Perhaps the more claustrophobic nature of society. Being a semi-outsider you can avoid some of that, but I have Irish friends who have read the book and said, 'why didn't you really put the boot in. It's far too polite'.
Another area where Eagleton certainly does not put the boot in, is in his presentation of the northern conflict. For a man of his ardently-held political beliefs, it is extremely even-handed.
Oh, hopelessly balanced, I would say, he interjects laughing. I have some of the same feelings myself, but I did feel some responsibility to set out the opposing argument for someone who was coming in new to this, not least because if one's own view came across too strongly one could rightly be accused of bias.
He also points out that he has addressed this issue in much more opinionated fashion elsewhere. One of the qualifications he includes in the introduction to The Truth About The Irish, though, is that in this context 'Ireland' is taken to mean only the Republic of Ireland. Would he have any plans to write anything similar about the north?

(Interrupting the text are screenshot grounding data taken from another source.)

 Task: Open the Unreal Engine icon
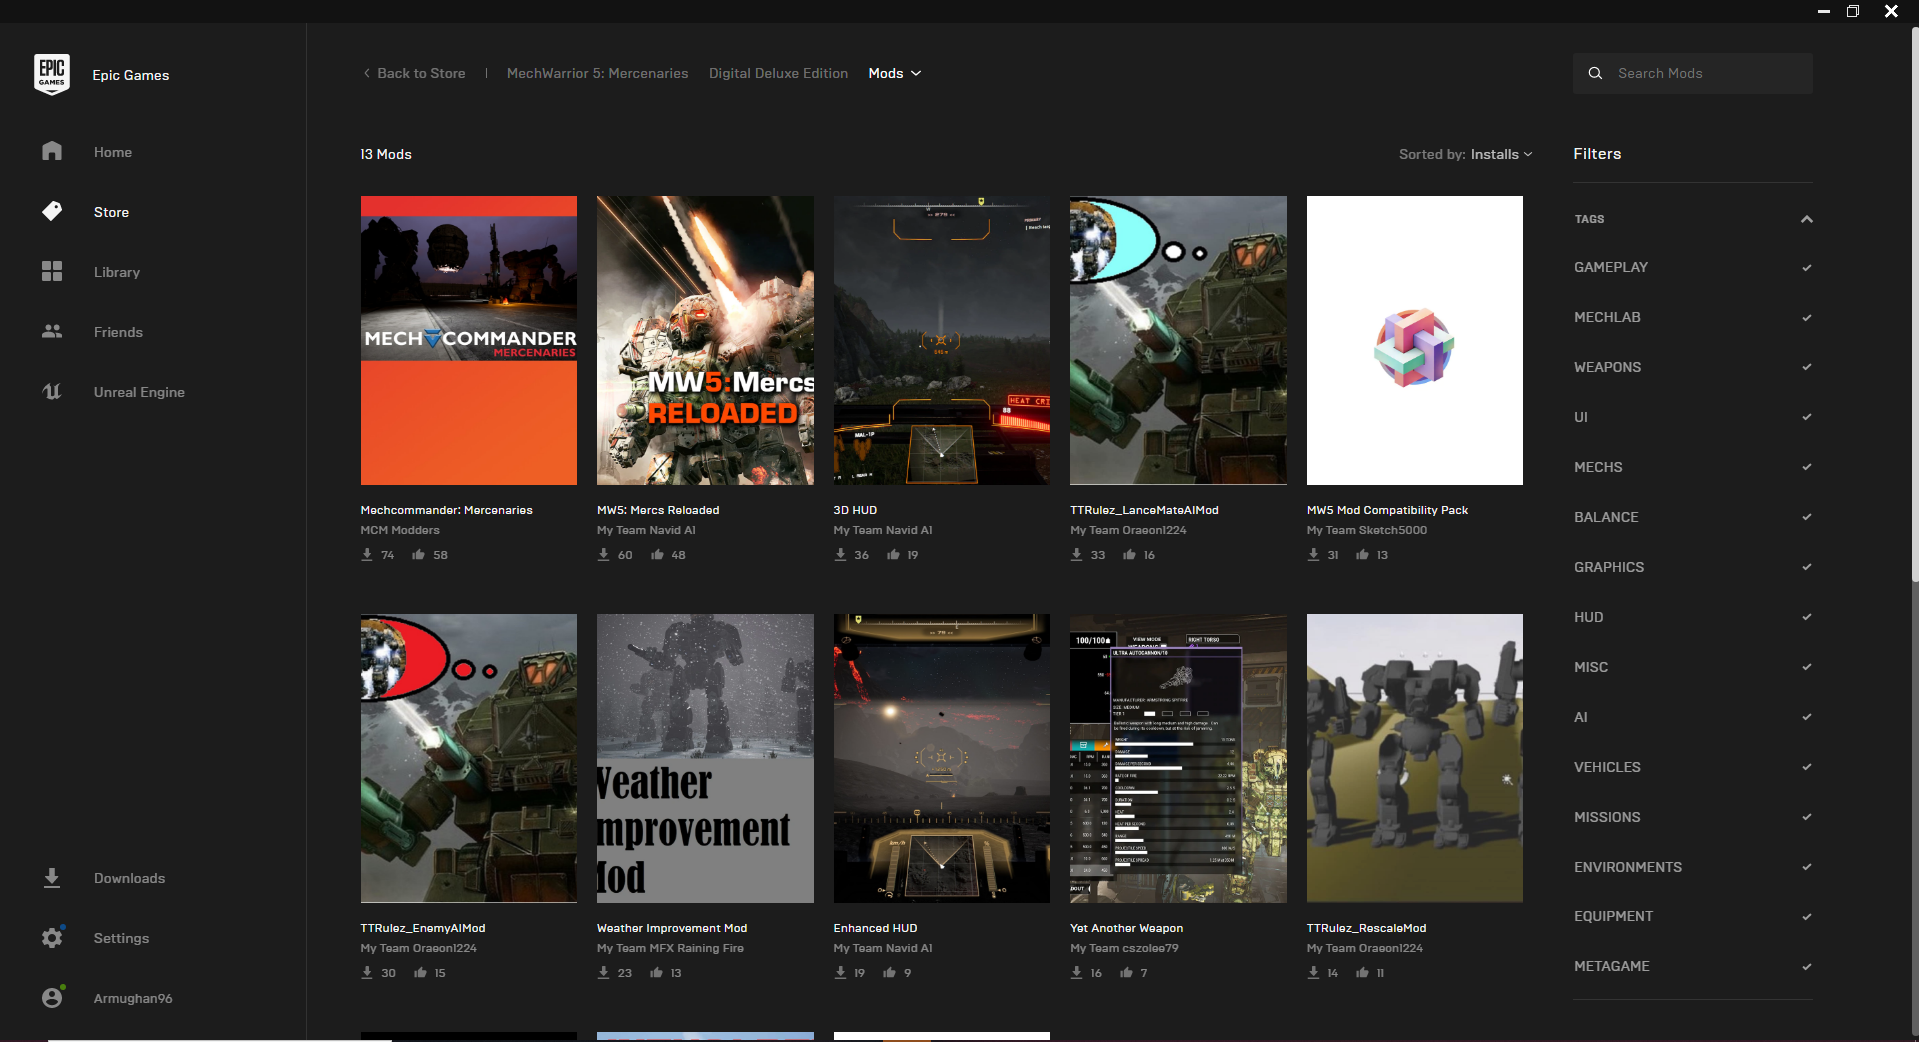click(52, 391)
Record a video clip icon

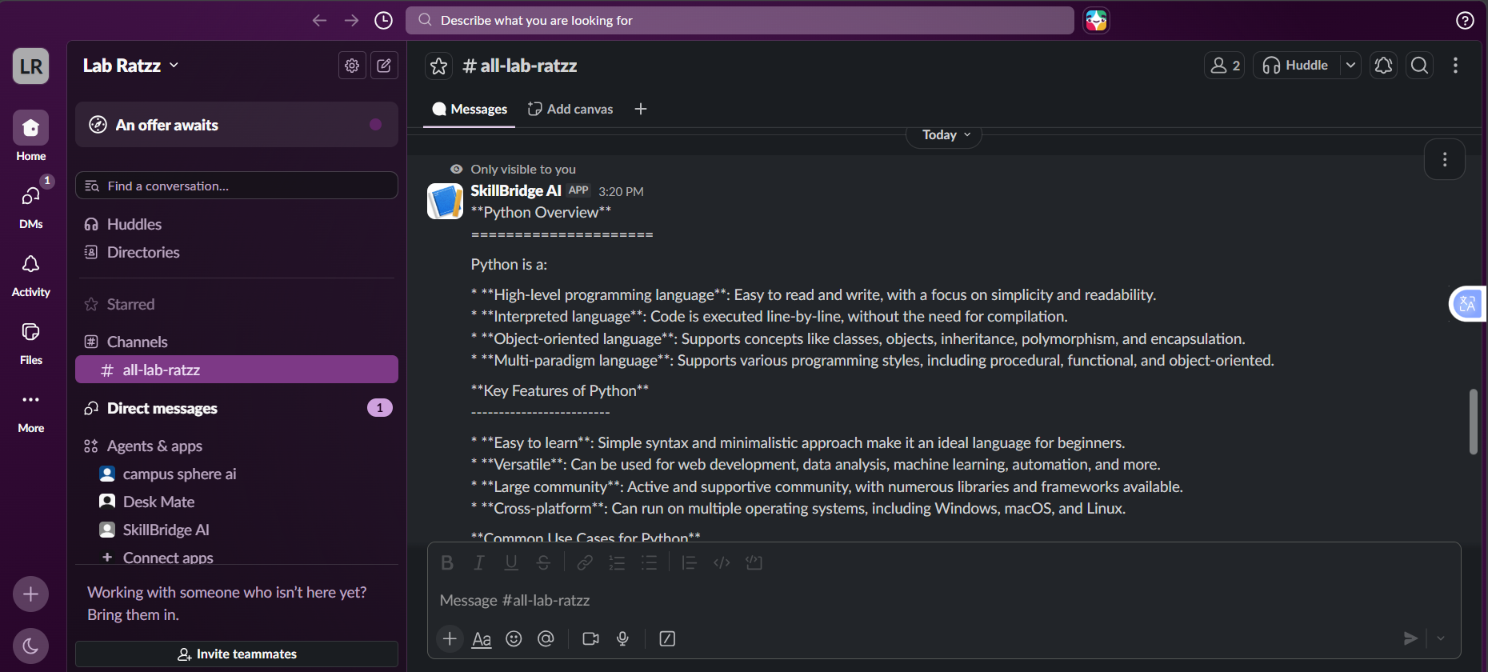tap(590, 638)
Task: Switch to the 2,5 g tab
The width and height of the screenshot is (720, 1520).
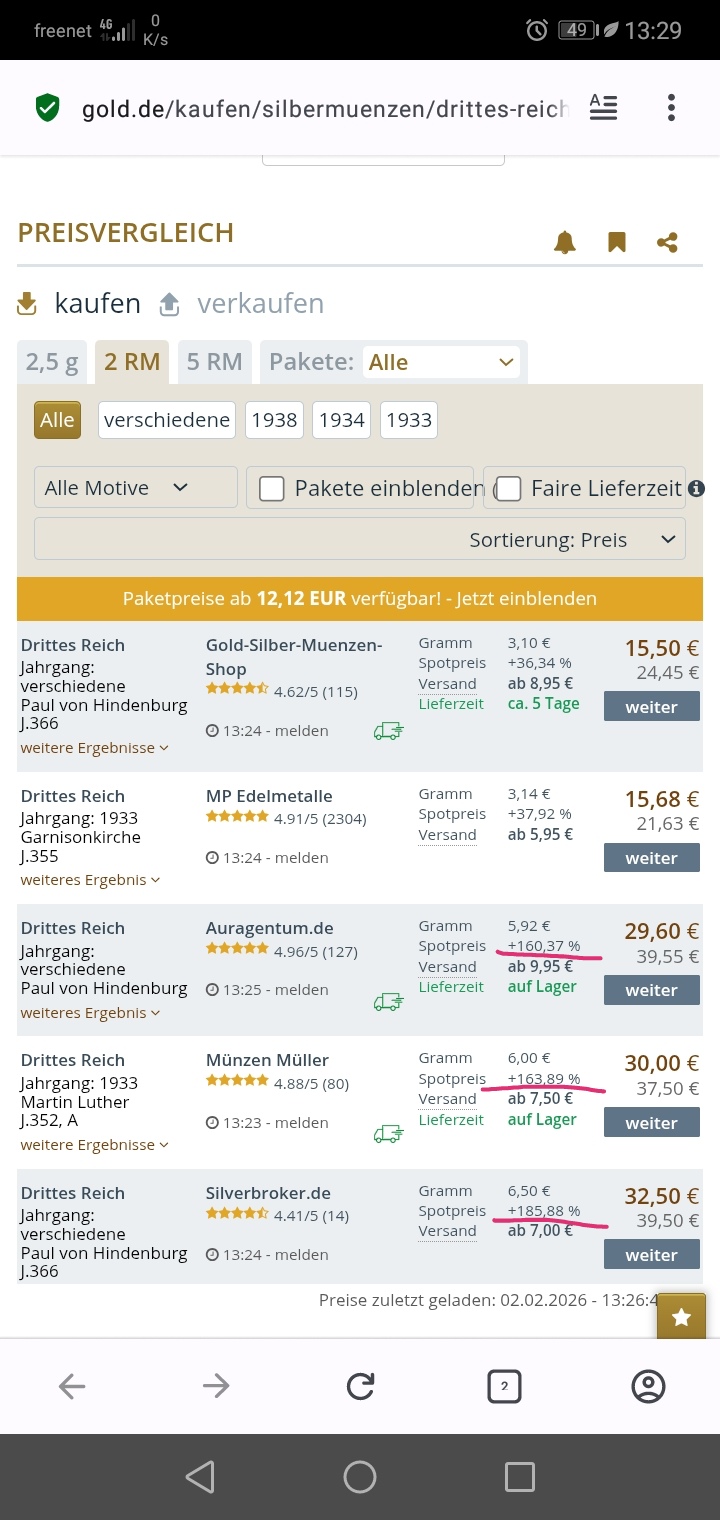Action: click(52, 362)
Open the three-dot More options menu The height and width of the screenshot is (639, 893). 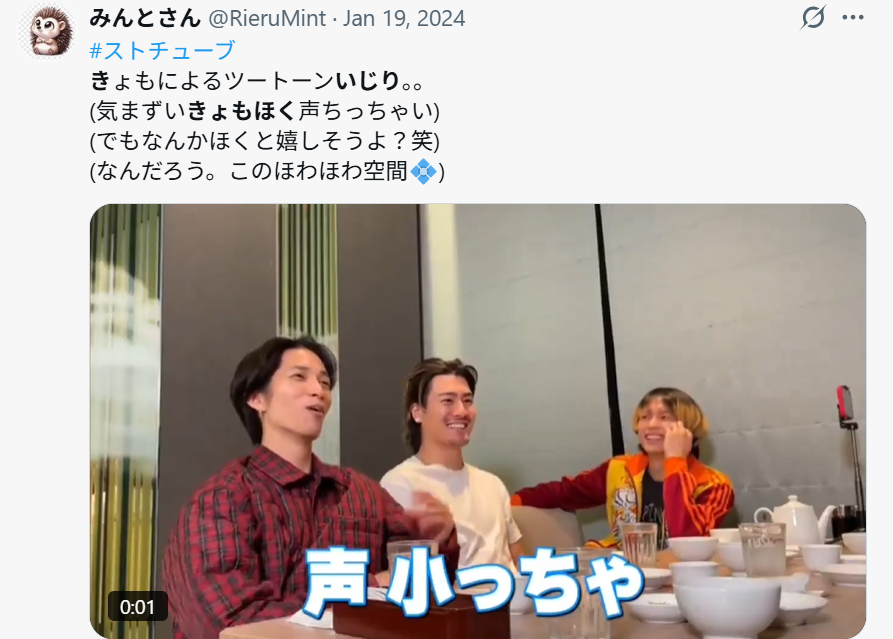pyautogui.click(x=853, y=18)
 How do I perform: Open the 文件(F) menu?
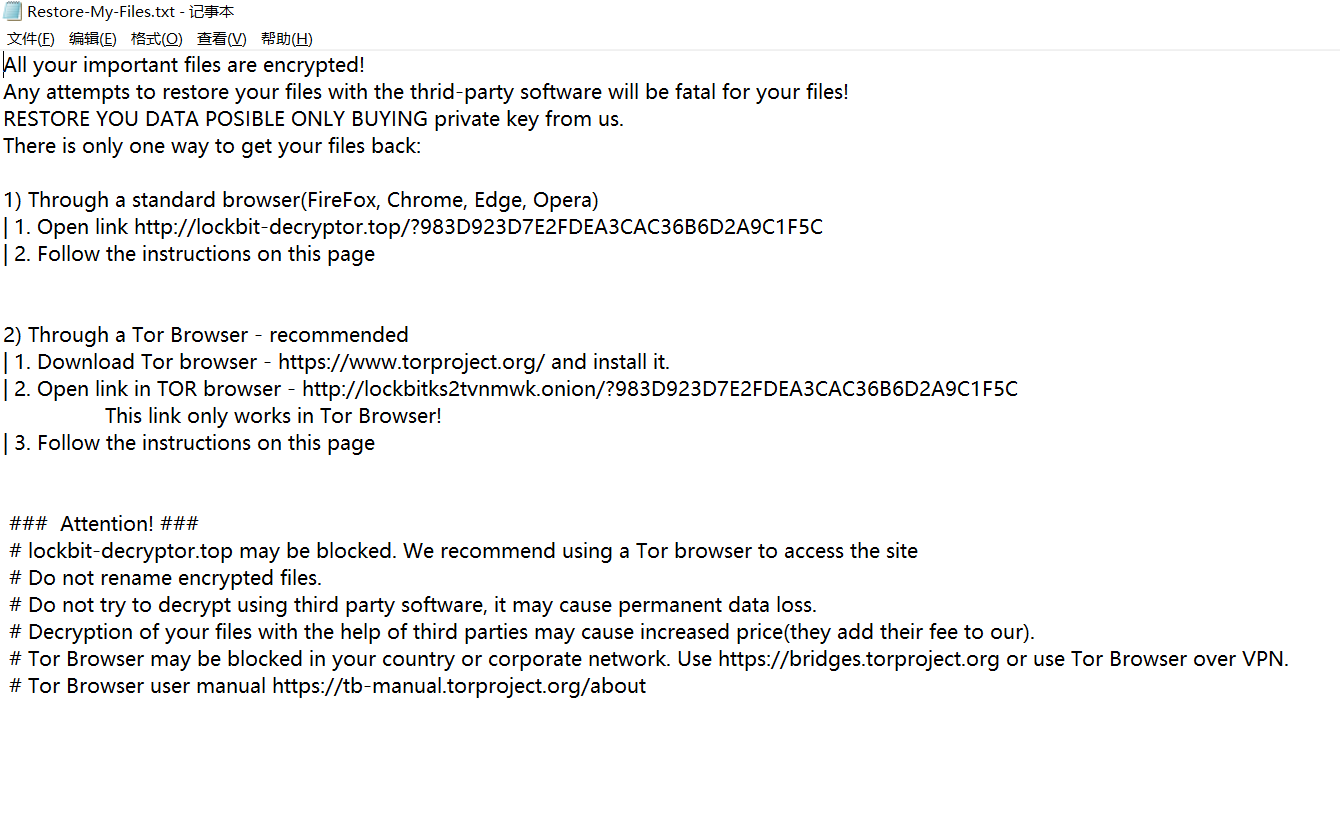31,39
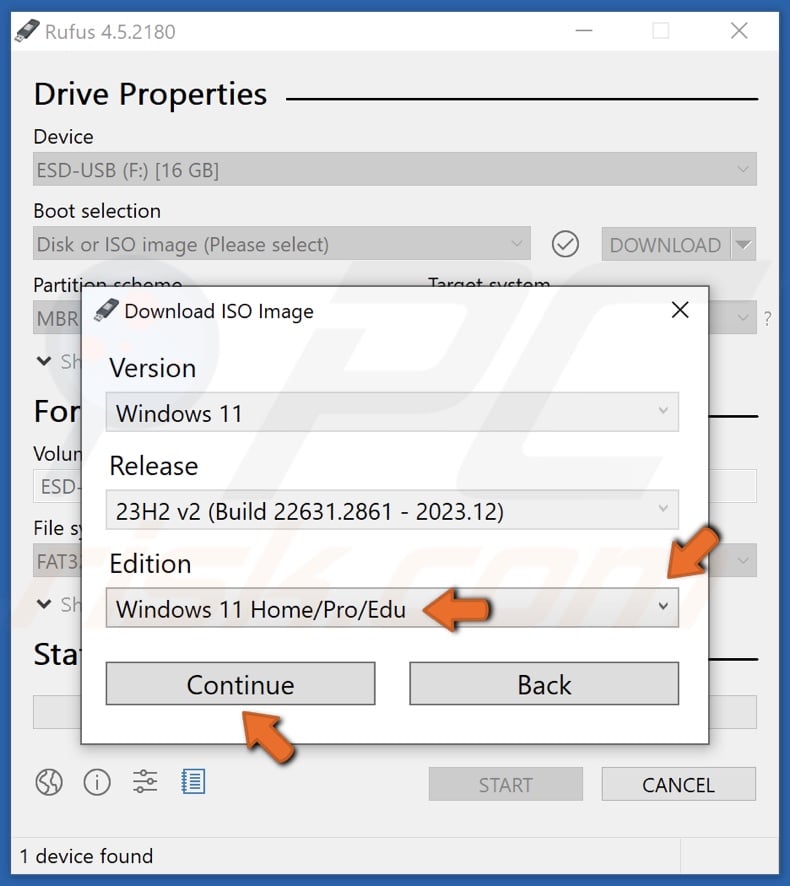
Task: Click the CANCEL button
Action: 678,784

I don't think so. Politically perhaps; culturally no. It's a kind of no-win situation at this stage. If you don't write about the north, you could rightly be accused of exclusion; if you do, you could be accused, in this context, of over-stressing the similarities between it and the Republic. Perhaps I took the coward's way out.
Ultimately, then, how would the book's author like The Truth About The Irish to be regarded?
I think the Irish rightly object to the way they've been romanticised and idealised, he responds. And I object to that in the book myself. But now we'll see . . . if they can take a bit of criticism (laughs). I hope the book is both critical and approving. I just tried to write what I saw and what I felt. I'll leave the overall effect to the reader."
The Truth About The Irish by Terry Eagleton is published by New Island Books, priced # 6.99.